Reproduza, sem qualquer alteração, o trecho do texto fornecido que começa em "Face à lei vigente" e termina em "a sua legalidade.", incluindo estas últimas palavras.

TEXTO FORNECIDO |
■ ■ ■ ■ ■

Das escolas do 1º ciclo pertencentes ao Agrupamento de Raul Proença, continuam a ser encaminhadas turmas para o Colégio Rainha D. Leonor, apesar de existirem vagas nas escolas para as quais, de acordo com a legislação que está na base da constituição dos mega-agrupamentos, deveriam preferencialmente transitar: a EBI de Santo Onofre e a Escola Secundária de Raul Proença.
Em reunião com os representantes do movimento Em Defesa da Escola Pública no Oeste, o vereador da Educação, Tinta Ferreira, afirmou que o objectivo da autarquia, em termos de rede escolar, é conseguir um equilíbrio entre as escolas do concelho, estando os dois colégios incluídos.
Ora, se é este o objectivo da autarquia – conseguir um equilibro -, torna-se ainda mais preocupante a situação da rede escolar pública caldense.
Face à lei vigente e face à Constituição da República Portuguesa, a celebração de contratos de associação não pode ser vista como sinónimo de uma irreversível integração destes colégios na rede pública.
De acordo com a Constituição, são deveres do Estado assegurar o acesso de todos à Educação e criar uma rede de escolas públicas que responda às necessidades de toda a população. [vi] Aquilo que, nos termos da lei, o Estado financia com os contratos de associação não é a liberdade de escolha, mas sim um bem superior que é a realização do direito de todos ao acesso à Educação, recorrendo àqueles instrumentos contratuais em localidades onde a oferta pública é insuficiente. Havendo vagas nas escolas da rede pública, estes contratos deixam de ter sentido e perdem a sua legalidade.
Assim sendo, o lugar dos dois colégios na rede escolar pública caldense só pode ser o de suprir as falhas que nela se verifiquem, dependendo o número de turmas a contratualizar do grau de insuficiência manifestado.

■ ■ ■ ■ ■

CONTEÚDO DA LISTAGEM |
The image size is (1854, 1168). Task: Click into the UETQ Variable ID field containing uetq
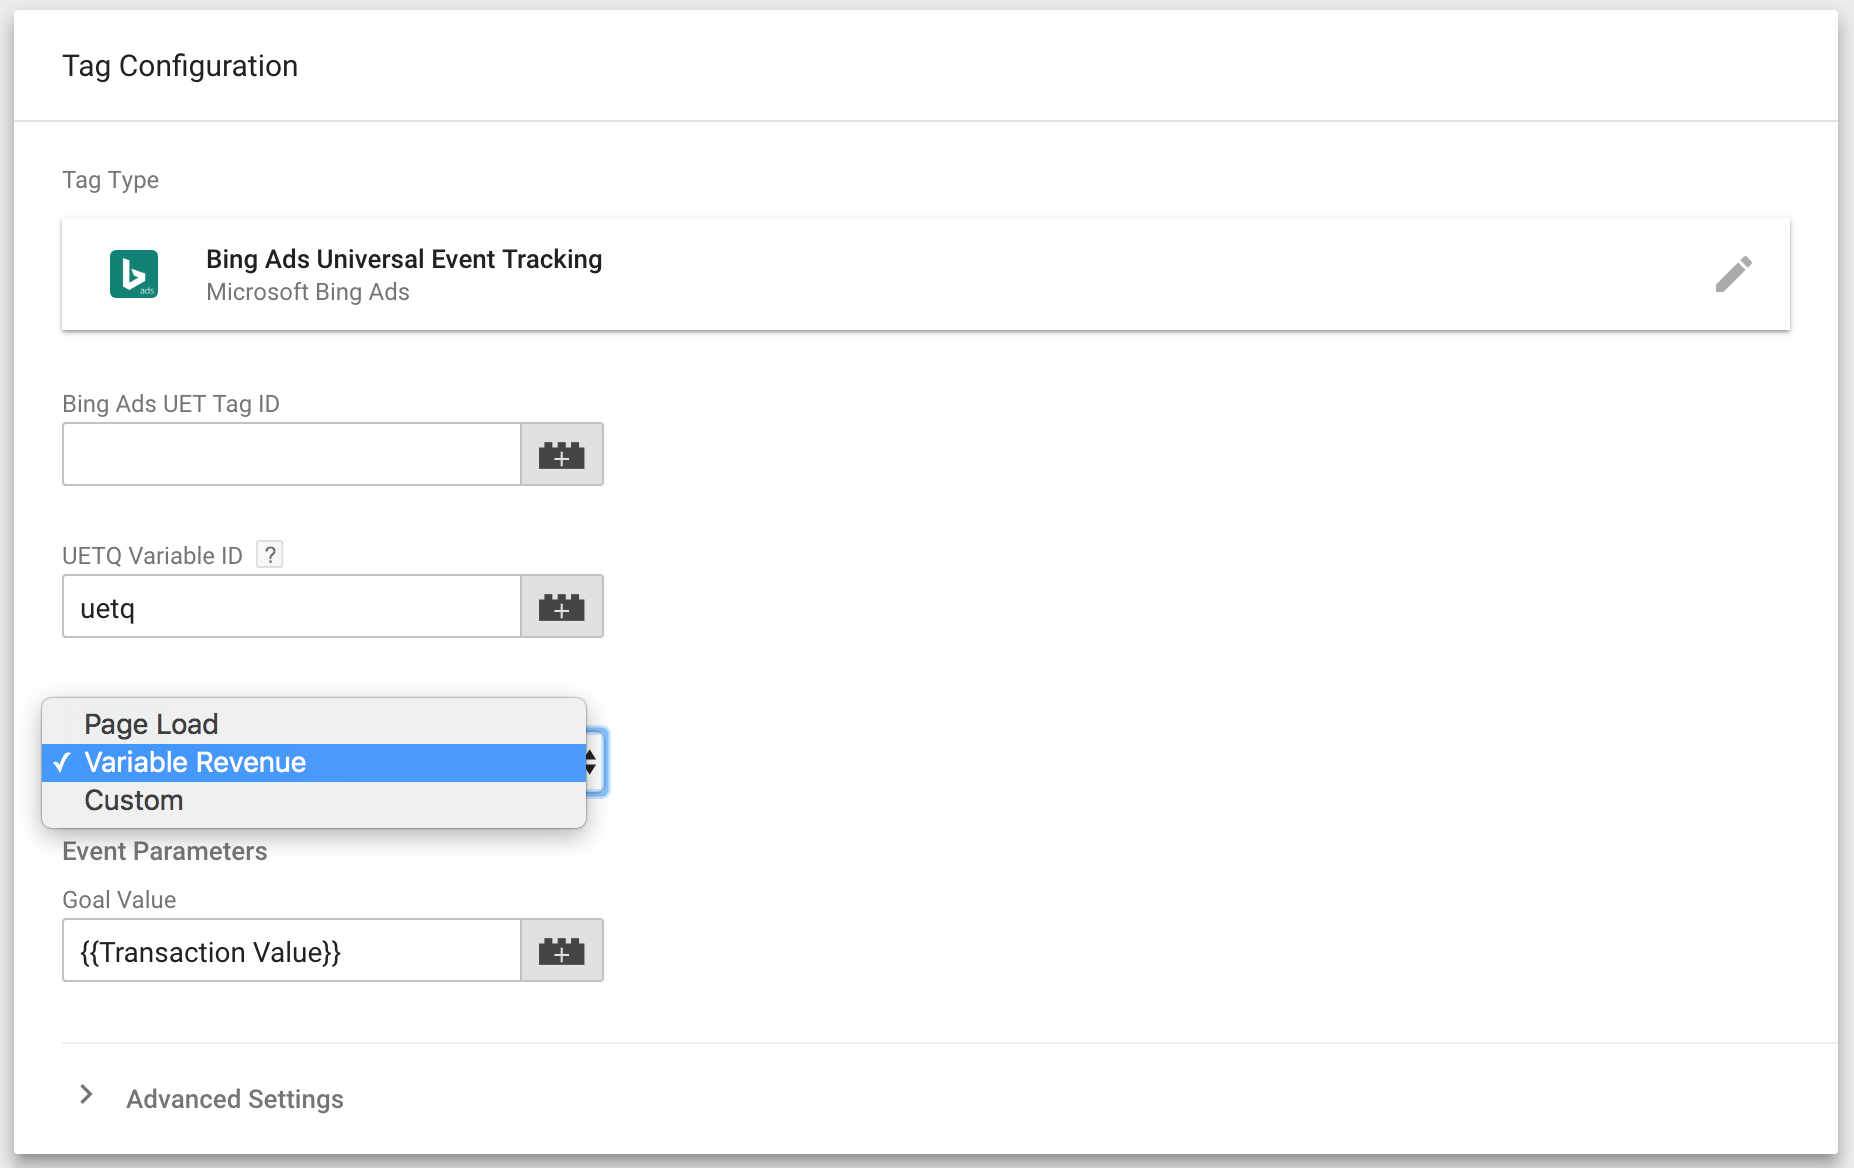pos(291,607)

■ ■ ■ ■ ■

RESPOSTA COMPLETA |
Face à lei vigente e face à Constituição da República Portuguesa, a celebração de contratos de associação não pode ser vista como sinónimo de uma irreversível integração destes colégios na rede pública.
De acordo com a Constituição, são deveres do Estado assegurar o acesso de todos à Educação e criar uma rede de escolas públicas que responda às necessidades de toda a população. [vi] Aquilo que, nos termos da lei, o Estado financia com os contratos de associação não é a liberdade de escolha, mas sim um bem superior que é a realização do direito de todos ao acesso à Educação, recorrendo àqueles instrumentos contratuais em localidades onde a oferta pública é insuficiente. Havendo vagas nas escolas da rede pública, estes contratos deixam de ter sentido e perdem a sua legalidade.